「アリとキリギリス」になぞらえたら…30代200人に調査

社会人の7割「自分はアリのよう」

2015.08.21 FRI


ちなみに、キリギリスが草食だと思っている人が多いかもしれませんが、実際は植物だけでなく他の昆虫も捕食します。その気になればね、アリなんかパクーなわけですよ。その気になれば、ね(←人生キリギリス派の筆者) 画像:アイブリンク/PIXTA
夏の間もあくせくと働くアリを笑い、遊んで暮らしていたキリギリスは、冬になって食べ物がなく困ることになったとさ…。

ご存じ、イソップ寓話「アリとキリギリス」はそれぞれを「勤勉」と「怠惰」の象徴に見立て、戒めを込めたもの。解釈の違いはあれど、この話を人生の教訓ととらえた人は多いでしょう。――ただ、本音ではアリよりもキリギリスに共感をおぼえるという声も…。そこで、働き盛りの30代社会人200人(男女各100人)に、自身がどちらのタイプに近いかアンケート調査をおこないました。(協力:アイ・リサーチ)

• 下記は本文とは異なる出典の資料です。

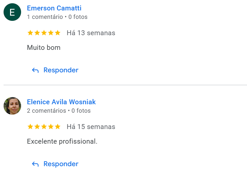This screenshot has width=247, height=172.
Task: Click the "Há 13 semanas" timestamp
Action: point(91,33)
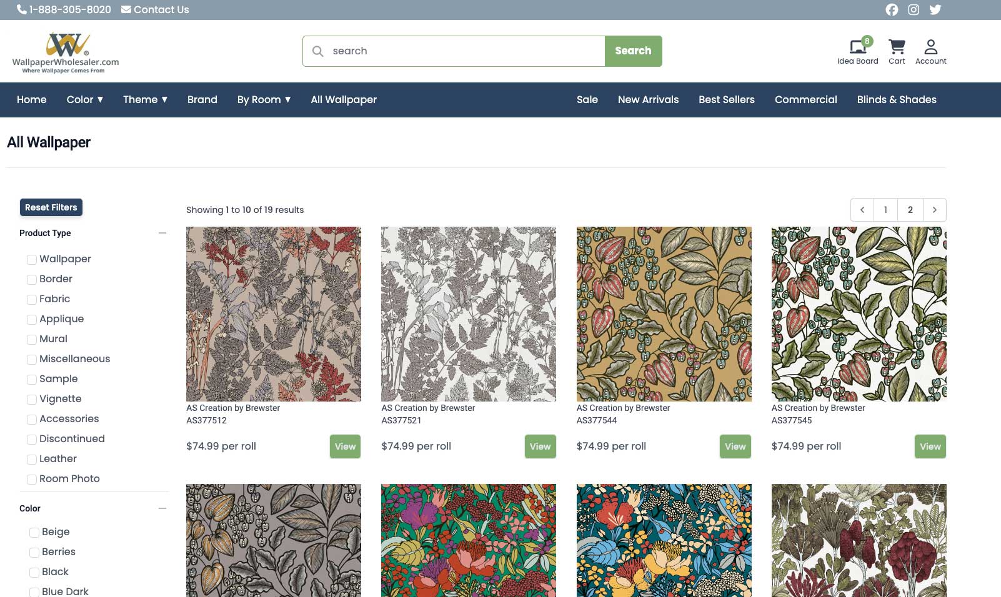Go to the Best Sellers menu item
Screen dimensions: 1001x597
tap(726, 100)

〈Q1 あなたの生き方はアリとキリギリス、どちらに近いと思いますか?〉
・「アリ」派 69.5%
・「キリギリス」派 30.5%

【男性】
「アリ」派 65.0%
「キリギリス」派 35.0%

【女性】
「アリ」派 74.0%
「キリギリス」派 26.0%

約7割が、自分を寓話の「アリ」のような生き方に近いと考えており、特に女性はその傾向が強い様子。なぜそう感じているのか、回答者から寄せられたコメントを紹介しましょう。

●「アリ」派のコメント
「地道にコツコツタイプ。それが今やっと成果が出て来た頃なので…」(38歳・女性)
「いつも先のことを考え、貯金したりするので」(31歳・女性)
「隠れてサボったりできないので」(33歳・女性)
「努力が嫌いではない」(30歳・女性)
「キリギリスになりきれずアリになる」(36歳・男性)
「あんなに派手に遊び、ずうずうしく頼ることが出来ないからです」(34歳・男性)
「キリギリスみたいに器用じゃないから」(34歳・女性)
「キリギリスのような生き方は不安になる。キリギリス的な生き方の人を見ていると腹が立つ」(35歳・男性)

●「キリギリス」派のコメント
「基本的にラクをしたいという気持ちが強いから」(34歳・女性)
「真面目に働いてはいるが、いざと言う時の備えが出来ていないから」(30歳・女性)
「バリバリ働くよりもプライベートを優先してきたから」(31歳・女性)
「取り敢えず今の生活を楽しむのを優先しているから」(38歳・男性)
「将来設計を考えられない」(35歳・女性)
「自由に生きたいタイプなので」(38歳・男性)
「子供のころ楽して今苦労しているから」(30歳・男性)
「苦労はそれなりにしたが、もっと苦労している人がたくさんいると思う。その人達を考えれば自分はキリギリスだと思う」(35歳・男性)

双方に共通するのは、逆のタイプへの“憧れ”を抱きながらも、そうなれない自分を“諦めて受け入れている”コメントが散見されること。特に「アリ派」にはこのタイプが多い様子。では、他人については、みなさんどのように評価しているのでしょうか?

〈Q2 あなたの周囲には、どちらのタイプが多いと思う?〉
・「アリ」(が多いと思う)派 63.0%
・「キリギリス」(が多いと思う)派 37.0%

自分を評価したQ1と比べて「アリ派」が減り、「キリギリス派」が増える結果に。自分は勤勉だけど、他人は勤勉に見えない――そんな「自分に甘く他人に厳しい(?)」評価が透けて見えるような…。それとも、「周囲は要領よくやっていそう」という感覚なのでしょうか…。

今年の夏はそろそろ終わるものの、一生を一年にたとえたら30代はまだ夏の始まりぐらい、といったところでしょうか。アリのような人生、キリギリスのような人生、どちらを選んだとしても「これでよかった」と言いながら自分の物語を終えたいものですね。